My friend Erik Ransom has organized a private monthly Shakespeare reading series; it’s proved so successful that he’s added directors’ workshops to the schedule. This weekend, we held our first such session, focusing on scenes from the Henry VI plays. (He’s combined the three into one script; I’ll be sure to let you know if it gets staged at some point down the line.) We’d already read through those texts some months before, meaning we all had a basic sense of what was going on in the texts, and so the bulk of the workshop concentrated on a variety of theater games.
We treated a post-battle scene as if it were in a tavern, with all of us trying to rally surly drunks. We contorted ourselves into absurd shapes so that characters fleeing to safety had physical obstacles to get through. We formed myself into an undulating mob surrounding a character giving a heartbreaking soliloquy, getting closer or further from them depending on their emotional state. It was an afternoon of kindergarten activites for adults, and it was glorious.

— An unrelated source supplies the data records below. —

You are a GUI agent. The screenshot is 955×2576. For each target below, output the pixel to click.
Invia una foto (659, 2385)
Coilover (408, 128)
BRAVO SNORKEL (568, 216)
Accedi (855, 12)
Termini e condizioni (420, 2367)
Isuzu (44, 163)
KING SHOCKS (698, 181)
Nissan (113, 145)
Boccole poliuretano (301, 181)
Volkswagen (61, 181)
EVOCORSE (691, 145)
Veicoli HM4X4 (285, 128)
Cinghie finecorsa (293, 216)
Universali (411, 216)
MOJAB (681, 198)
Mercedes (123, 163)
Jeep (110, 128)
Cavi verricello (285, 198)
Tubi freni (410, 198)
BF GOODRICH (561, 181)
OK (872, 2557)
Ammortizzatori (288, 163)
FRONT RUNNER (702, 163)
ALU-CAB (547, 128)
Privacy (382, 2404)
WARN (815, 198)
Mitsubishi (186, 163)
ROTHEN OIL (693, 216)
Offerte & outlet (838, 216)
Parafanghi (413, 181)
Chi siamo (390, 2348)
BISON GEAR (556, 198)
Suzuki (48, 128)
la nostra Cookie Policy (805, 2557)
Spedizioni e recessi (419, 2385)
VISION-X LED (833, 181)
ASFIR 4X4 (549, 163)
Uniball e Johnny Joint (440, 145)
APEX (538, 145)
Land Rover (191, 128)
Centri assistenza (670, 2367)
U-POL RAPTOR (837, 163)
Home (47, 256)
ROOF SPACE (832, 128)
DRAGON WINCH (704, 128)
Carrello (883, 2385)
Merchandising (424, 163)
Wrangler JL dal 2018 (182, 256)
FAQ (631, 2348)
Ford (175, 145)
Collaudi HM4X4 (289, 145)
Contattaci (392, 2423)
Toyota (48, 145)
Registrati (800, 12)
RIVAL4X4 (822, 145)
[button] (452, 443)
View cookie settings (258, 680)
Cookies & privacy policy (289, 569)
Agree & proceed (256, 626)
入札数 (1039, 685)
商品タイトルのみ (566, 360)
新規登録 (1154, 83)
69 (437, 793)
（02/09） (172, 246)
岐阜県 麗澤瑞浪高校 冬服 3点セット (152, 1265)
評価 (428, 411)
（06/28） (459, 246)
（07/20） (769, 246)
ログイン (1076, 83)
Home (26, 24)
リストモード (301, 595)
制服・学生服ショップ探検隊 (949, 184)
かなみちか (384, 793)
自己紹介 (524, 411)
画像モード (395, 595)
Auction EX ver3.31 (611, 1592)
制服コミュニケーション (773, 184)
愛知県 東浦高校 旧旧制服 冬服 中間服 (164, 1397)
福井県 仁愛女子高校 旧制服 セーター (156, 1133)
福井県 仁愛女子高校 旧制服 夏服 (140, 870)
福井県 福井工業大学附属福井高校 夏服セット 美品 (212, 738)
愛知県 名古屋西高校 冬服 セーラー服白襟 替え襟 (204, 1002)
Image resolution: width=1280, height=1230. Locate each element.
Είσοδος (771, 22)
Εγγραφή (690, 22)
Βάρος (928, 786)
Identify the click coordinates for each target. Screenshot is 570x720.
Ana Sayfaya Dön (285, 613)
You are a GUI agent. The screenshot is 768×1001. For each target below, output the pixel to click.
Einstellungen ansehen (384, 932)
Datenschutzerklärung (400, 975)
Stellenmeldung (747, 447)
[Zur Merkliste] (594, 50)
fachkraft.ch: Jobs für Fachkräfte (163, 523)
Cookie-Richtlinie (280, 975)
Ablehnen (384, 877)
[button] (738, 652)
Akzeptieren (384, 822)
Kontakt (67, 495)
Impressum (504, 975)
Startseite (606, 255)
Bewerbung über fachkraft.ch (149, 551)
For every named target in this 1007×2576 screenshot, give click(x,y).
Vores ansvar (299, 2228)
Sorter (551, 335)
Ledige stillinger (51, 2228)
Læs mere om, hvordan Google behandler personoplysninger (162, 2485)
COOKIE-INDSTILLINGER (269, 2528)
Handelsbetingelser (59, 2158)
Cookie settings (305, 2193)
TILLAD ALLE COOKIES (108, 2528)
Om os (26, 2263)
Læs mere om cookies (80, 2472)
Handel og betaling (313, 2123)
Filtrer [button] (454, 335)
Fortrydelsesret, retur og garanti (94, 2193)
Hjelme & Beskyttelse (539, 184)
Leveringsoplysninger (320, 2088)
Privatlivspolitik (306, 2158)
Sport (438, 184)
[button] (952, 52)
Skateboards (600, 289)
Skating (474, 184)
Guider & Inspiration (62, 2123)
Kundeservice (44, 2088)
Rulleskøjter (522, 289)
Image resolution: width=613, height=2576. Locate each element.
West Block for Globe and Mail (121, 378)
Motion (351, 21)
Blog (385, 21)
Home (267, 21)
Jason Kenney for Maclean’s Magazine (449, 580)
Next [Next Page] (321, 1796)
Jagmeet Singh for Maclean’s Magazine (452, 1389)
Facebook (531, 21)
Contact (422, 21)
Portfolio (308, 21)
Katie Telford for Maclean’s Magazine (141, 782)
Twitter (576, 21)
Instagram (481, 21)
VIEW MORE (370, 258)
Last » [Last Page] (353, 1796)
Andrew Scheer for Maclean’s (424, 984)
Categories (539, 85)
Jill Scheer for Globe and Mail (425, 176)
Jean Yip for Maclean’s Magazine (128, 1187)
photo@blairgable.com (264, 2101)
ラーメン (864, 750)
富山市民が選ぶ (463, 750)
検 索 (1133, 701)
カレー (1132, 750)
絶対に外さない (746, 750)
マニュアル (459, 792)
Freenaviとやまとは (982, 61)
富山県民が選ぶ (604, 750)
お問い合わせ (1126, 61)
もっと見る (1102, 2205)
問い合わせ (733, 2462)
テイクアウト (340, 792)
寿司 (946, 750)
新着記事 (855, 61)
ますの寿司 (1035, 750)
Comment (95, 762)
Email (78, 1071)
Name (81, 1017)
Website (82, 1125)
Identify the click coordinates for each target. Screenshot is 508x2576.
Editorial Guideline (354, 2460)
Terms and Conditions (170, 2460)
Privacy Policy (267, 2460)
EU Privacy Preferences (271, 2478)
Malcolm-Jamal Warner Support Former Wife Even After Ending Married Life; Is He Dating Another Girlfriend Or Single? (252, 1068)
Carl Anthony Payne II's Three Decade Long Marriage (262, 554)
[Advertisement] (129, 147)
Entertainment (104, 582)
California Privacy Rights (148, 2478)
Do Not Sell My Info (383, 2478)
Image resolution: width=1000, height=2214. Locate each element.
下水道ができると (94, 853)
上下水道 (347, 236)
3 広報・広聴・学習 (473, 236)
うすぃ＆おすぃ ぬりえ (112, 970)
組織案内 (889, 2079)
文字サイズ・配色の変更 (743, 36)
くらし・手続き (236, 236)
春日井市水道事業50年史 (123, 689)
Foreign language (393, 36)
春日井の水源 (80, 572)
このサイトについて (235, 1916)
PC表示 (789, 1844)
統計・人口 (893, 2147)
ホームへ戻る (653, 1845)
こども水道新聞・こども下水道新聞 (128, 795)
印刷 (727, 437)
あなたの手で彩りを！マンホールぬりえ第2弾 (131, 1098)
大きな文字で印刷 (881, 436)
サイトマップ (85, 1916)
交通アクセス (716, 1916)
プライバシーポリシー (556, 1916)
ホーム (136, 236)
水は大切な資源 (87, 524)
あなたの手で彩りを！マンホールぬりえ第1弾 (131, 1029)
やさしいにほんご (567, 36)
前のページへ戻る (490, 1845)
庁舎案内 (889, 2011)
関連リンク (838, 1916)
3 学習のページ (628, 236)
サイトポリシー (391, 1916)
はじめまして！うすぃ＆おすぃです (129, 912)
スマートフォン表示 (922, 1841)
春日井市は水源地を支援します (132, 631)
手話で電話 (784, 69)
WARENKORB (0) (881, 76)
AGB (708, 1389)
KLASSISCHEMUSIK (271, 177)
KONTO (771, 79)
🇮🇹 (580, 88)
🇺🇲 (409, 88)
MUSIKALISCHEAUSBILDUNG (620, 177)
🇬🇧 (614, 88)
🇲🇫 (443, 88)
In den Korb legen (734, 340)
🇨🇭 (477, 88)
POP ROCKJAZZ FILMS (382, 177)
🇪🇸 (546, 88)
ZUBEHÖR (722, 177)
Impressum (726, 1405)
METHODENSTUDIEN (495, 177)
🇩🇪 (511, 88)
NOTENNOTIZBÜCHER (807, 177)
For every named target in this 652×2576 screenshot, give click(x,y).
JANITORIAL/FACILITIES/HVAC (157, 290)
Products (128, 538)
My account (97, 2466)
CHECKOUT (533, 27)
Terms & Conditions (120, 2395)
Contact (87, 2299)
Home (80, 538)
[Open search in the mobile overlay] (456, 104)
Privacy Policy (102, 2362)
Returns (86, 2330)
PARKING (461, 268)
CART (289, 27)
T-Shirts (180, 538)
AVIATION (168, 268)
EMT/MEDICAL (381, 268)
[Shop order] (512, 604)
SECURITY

And it made the scene work infinitely better. When we fully staged the scenes at the end of the day, their emotional beats were sharper and richer than when we held the initial table read. What had been a sea of iambic pentameter now was specific and clear. And we could match the language with now-vivid characterization and physicalisation. So clearly, all these silly games pay off.
Yet these games never seem to occur in actual, professional rehearsal situations, even though they work. And the irony of it is, you’re better able to make those games work for you, and appreciate how they work with the rest of the process, when you’re an older and more seasoned actor than when you’re impatiently first starting out. You finally appreciate them. So why don’t you get a chance to do them more often?
The sad fact of it is that even these few hours which we took on our weekend is more time than the average professional rehearsal process affords. You only have a few weeks to put up the show, and the bulk of the time is sent simply with the physical staging, making sure that one pretty stage picture flows into another. There’s rarely time for any in-depth character work, much less work built on theater games – it’s assumed you’ve done all that on your own, so you’re not wasting time in rehearsal. And that means that your full cast isn’t necessarily on the same page, doesn’t get to explore and find unexpected things, doesn’t get to bond by lying on the floor together becoming lumps and bridges and writhing octopi.
And it’s to our detriment.
So if, in this fast-paced and frightening world in which we live, you do find a few hours in which you can play a game, play it. You won’t regret it.